---------- Passage cité
A quoi bon, se dira-t-il, interdirai-je
à un sexe condamné par le ciel à
demeurer illettré de s'attifer des
vêtements imposés de là-haut à leur
pudeur: rien n'aura bougé dans la
lecture formaliste et effrayée qu'on
leur aura inculquée d'un livre d'images
du septième siècle de notre ère?
Revenons
donc à l'analyse para-zoologique des
démocraties mythiques d'aujourd'hui.
Elles illustrent la politique et
l'histoire de la bête rendue
semi-réflexive. Son bréviaire est celui
du messianisme que propage la bannière
américaine. Nous avons vu que les autels
du symbolique que le simianthrope
d'outre-Atlantique se construit se
nourrissent des assassinats sacrés qui
servent d'assise au culte de la Liberté.
Mais que
dirait-on d'un Périclès qui aurait
rejeté, certes, avec audace les
pratiques infantiles de la piété de ses
concitoyens, mais qui n'aurait réfuté en
rien la sottise de leur croyance en
l'existence objective des acteurs
rémunérés du cosmos qui se promenaient
encore sous tous les os frontaux? Il
faut sommer les Athéniens du IIIe
millénaire de mériter le titre de
maîtres d'école de l'Europe, il faut
leur demander de se saisir de l'occasion
qui leur est soudainement apportée de
lancer un défi triomphal au vieil
Ouranos et à tous ses successeurs. Mais
il se trouve que, depuis la nuit des
temps les peuples et les nations ne se
sont révélés gouvernables que par un
usage habile de leurs rêves d'enfants
fascinés par le merveilleux.
--------------------
• Exercice court A
D'après l'extrait, pourquoi serait-il vain, selon celui qui s'interroge, d'interdire à ce sexe de porter les vêtements imposés de là-haut ? Répondez en une à trois phrases.
• Exercice court B
Citez le passage de l'extrait qui commence par « A quoi bon, se » et se termine par « démocraties mythiques d'aujourd'hui. ».
---------- Matériel extrait
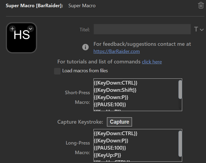The image size is (206, 163).
Task: Click the trash icon to delete action
Action: (201, 5)

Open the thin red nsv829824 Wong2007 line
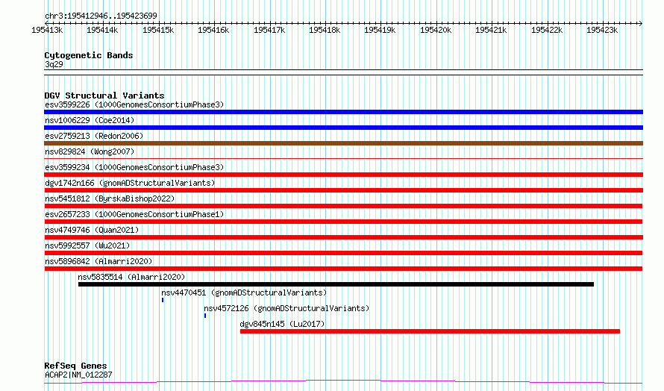(343, 158)
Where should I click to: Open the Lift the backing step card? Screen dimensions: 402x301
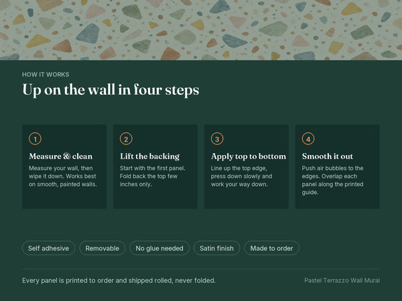click(x=155, y=167)
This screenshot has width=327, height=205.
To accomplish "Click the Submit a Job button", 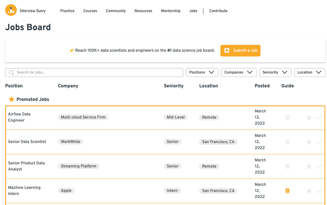I will pos(240,51).
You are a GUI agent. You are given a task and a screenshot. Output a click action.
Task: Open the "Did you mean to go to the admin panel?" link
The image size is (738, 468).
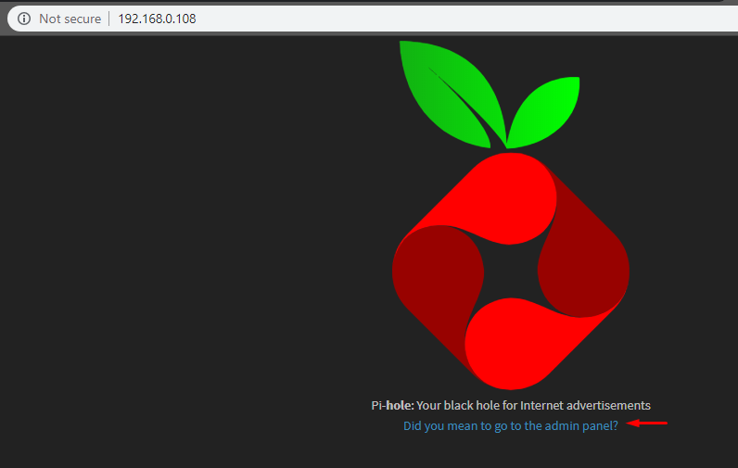point(510,426)
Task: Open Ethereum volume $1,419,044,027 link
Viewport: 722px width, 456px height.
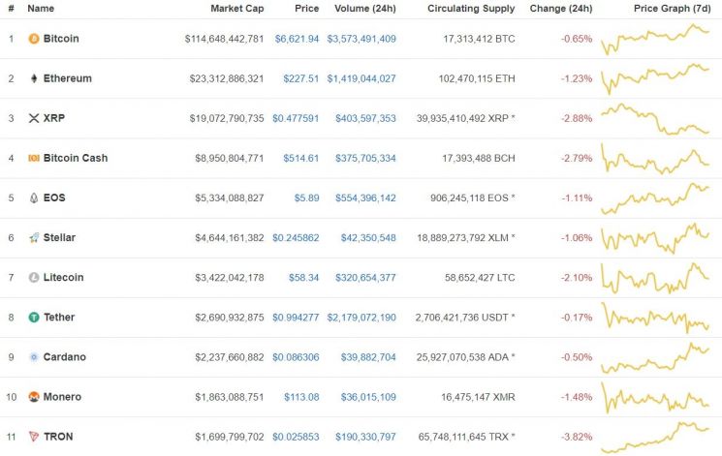Action: (x=361, y=78)
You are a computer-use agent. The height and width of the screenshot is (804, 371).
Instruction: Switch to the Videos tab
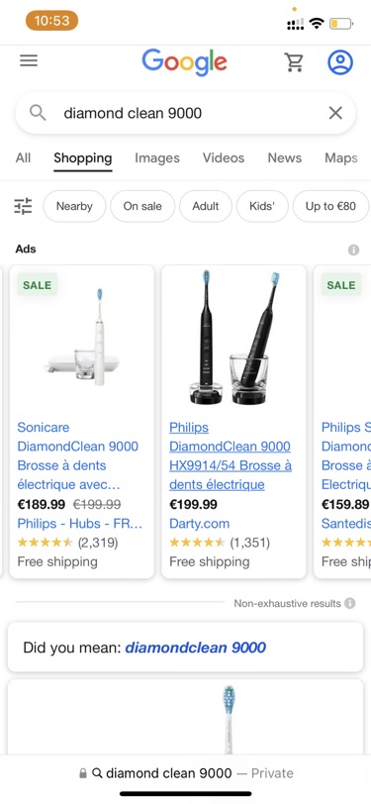coord(224,158)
--------------------
• Résultat A
Une telle interdiction ne changerait rien, car rien n'aurait bougé dans la lecture formaliste et effrayée qu'on a inculquée à ce sexe d'un livre d'images du septième siècle de notre ère.

• Résultat B
A quoi bon, se dira-t-il, interdirai-je
à un sexe condamné par le ciel à
demeurer illettré de s'attifer des
vêtements imposés de là-haut à leur
pudeur: rien n'aura bougé dans la
lecture formaliste et effrayée qu'on
leur aura inculquée d'un livre d'images
du septième siècle de notre ère?
Revenons
donc à l'analyse para-zoologique des
démocraties mythiques d'aujourd'hui.